While it’s not over yet, 2020 is already a banner year for phishing sites, with Google having registered 2.02 million such sites, according to a new study from Atlas VPN.
Cybercriminals often create copies of popular websites in order to trick unsuspecting users into entering sensitive data, such as login credentials or credit card information.
According to the Google Transparency Report, 46,000 phishing sites have been detected on average each week this year. The data also reveals that there were two huge spikes in malicious websites in the first half of 2020, which reached over 58,000 detections per week at their peak.
However, the second half of the year looks more stable with around 45,000 new phishing sites registered every seven days.
One of the reasons Altas VPN believes there were more phishing sites created in 2020 than in previous years is because more users were online during the lockdown, and more employees worked from home during this period.
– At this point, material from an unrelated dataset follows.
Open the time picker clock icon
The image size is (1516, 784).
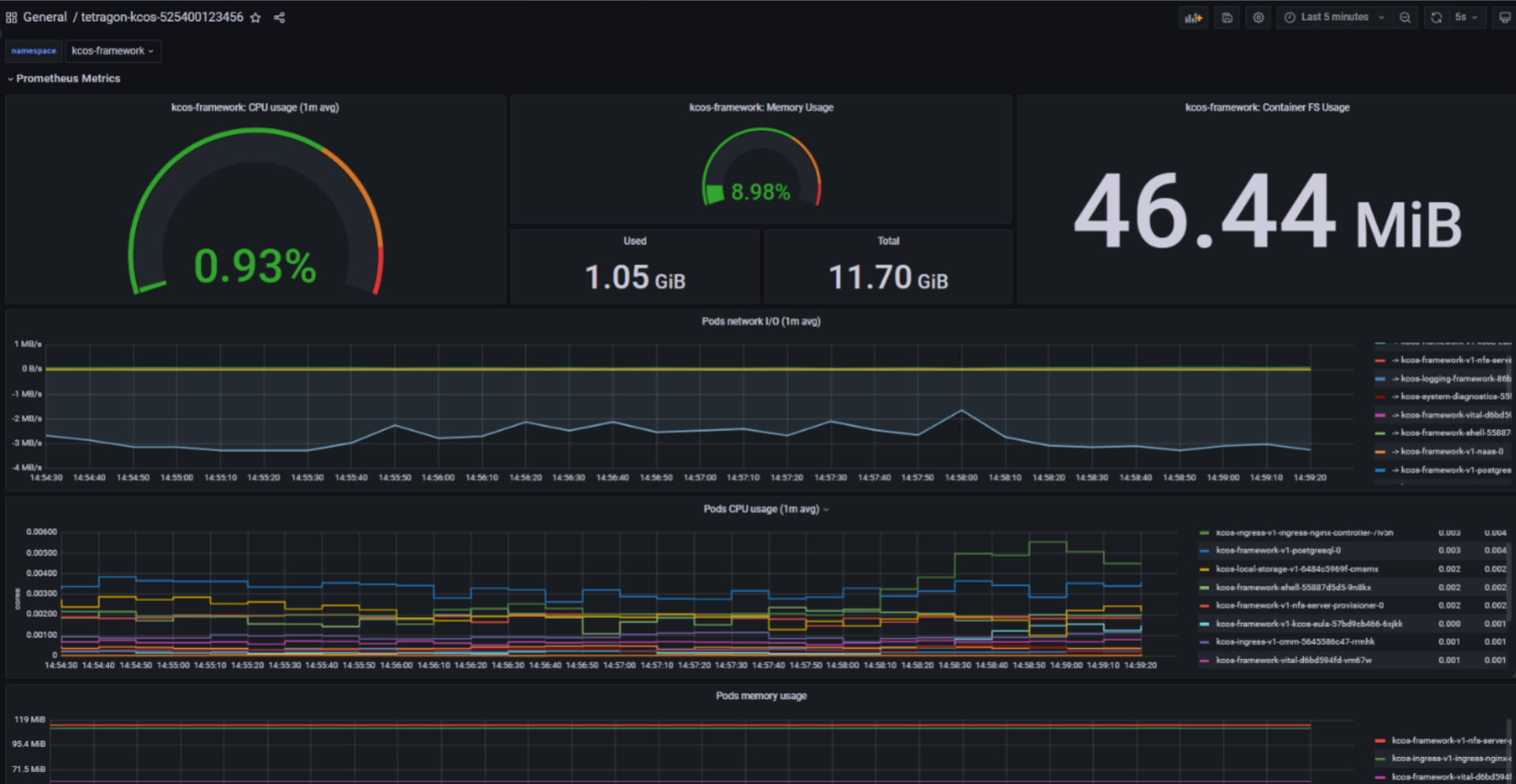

This created opportunities for cybercriminals who exploited users’ fear of the virus to lead them to more bogus malicious websites.
Record year for phishing
To examine the broader trends in phishing, the Atlas VPN research team has analyzed data from phishing sites since Q1 2015 to find that 2020 is the year with the newest phishing sites.
The 2.02 million phishing sites registered by Google represent an increase of 19.91% compared to last year when the volume of malicious sites reached 1.69 million. At the same time, the average annual change in phishing sites has shown a growth of 12.89% since 2015 and the three quarters of 2020 saw more malicious sites detected than all quarters of the previous year.
In his report, John C., of Atlas VPN, explained that panic was one of the main drivers of the increase in the number of phishing sites registered this year: “ It is quite easy to correlate the pandemic and the increase in phishing attacks, not only because of the increase in Internet usage but also because of the panic. Panic leads to irrational thinking and people forget about basic online security measures. Users then download malicious files or try to buy items on demand from insecure websites, and thus become victims of a scam”.
In order to avoid falling victim to phishing attacks, users should carefully check the URL of every site they visit, ensure that the sites they visit are using HTTPS and not HTTP, and check the spelling and grammar mistakes, as they can be a serious red flag.